Small-billed males are more at risk of being cheated on by their mates.
Males with larger bills than their avian neighbors, on the other hand, sire a greater percentage of young birds in their territory, says Brian Olsen, assistant professor in UMaine's School of Biology and Ecology and Climate Change Institute.
Thus, Olsen says, sexual selection may explain why males have larger bills than females along the Delaware coast.
“Conventionally, bird bills have been considered one of the premier examples of how diet shapes morphology: the right tool for the right job,” he says.
For the past 40 years, researchers have explained differences between the shapes of male and female bills by differences in diet. But Olsen and his colleagues say their research suggests that female mating preferences alone could do it. “It really makes me wonder how much of bill shape, or the shape of any other structure for that matter, is due to mating preferences instead of better survival,” he says.
Olsen and his fellow researchers also found that bill size increases with age. So, by selecting males with larger bills, females are picking a mate that has the right stuff to survive and successfully defend a territory over multiple years. “In other words,” says Olsen, “the genes of older males have been tested and proven worthy, and females who prefer to mate with the largest-billed males can then pass these good survivor genes on to their offspring.”

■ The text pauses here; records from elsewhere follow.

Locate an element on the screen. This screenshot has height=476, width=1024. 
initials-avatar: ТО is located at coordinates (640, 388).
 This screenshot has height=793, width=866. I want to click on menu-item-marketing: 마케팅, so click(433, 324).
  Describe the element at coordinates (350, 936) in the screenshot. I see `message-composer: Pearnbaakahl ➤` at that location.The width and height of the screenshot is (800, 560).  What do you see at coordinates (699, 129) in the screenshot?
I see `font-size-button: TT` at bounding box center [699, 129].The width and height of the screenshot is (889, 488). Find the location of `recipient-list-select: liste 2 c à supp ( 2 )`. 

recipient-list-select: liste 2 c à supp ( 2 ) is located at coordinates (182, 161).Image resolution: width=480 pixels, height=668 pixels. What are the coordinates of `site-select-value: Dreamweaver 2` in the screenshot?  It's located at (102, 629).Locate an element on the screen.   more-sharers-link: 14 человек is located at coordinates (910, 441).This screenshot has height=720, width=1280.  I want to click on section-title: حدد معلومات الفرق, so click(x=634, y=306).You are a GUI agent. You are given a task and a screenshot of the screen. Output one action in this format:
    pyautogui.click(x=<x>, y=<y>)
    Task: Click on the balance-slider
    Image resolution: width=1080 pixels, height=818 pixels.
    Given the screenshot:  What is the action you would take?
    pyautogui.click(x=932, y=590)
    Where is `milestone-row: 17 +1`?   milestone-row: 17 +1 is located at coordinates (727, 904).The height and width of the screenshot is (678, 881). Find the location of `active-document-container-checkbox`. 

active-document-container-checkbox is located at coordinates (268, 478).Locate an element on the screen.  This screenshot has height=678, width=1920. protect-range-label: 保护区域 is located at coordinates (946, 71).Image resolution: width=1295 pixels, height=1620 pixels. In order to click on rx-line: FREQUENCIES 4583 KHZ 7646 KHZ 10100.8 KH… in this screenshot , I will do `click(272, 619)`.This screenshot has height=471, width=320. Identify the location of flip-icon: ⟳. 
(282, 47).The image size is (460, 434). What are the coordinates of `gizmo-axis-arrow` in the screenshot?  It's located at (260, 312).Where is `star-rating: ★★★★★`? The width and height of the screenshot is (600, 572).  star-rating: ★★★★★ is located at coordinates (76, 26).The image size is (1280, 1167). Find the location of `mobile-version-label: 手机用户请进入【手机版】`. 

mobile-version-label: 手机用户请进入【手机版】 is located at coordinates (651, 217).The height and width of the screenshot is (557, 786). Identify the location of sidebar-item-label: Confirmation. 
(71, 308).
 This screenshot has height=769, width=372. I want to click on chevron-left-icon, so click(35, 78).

Since the difference in large and small bills is only a few millimeters, Olsen says he doesn't know how female swamp sparrows make the distinction. He suspects song may play a role, since male bill shape can greatly influence singing.
Russell Greenberg of the Smithsonian Migratory Bird Center at the National Zoological Park, Jeffrey Walters of Virginia Tech's Department of Biological Sciences and Robert Fleischer of the Center for Conservation and Evolutionary Genetics at the National Zoological Park also participated in the study.
The team's research article, “Sexual dimorphism in a feeding apparatus is driven by mate choice and not niche partitioning,” was published in the November 2013 issue of “Behavioral Ecology.”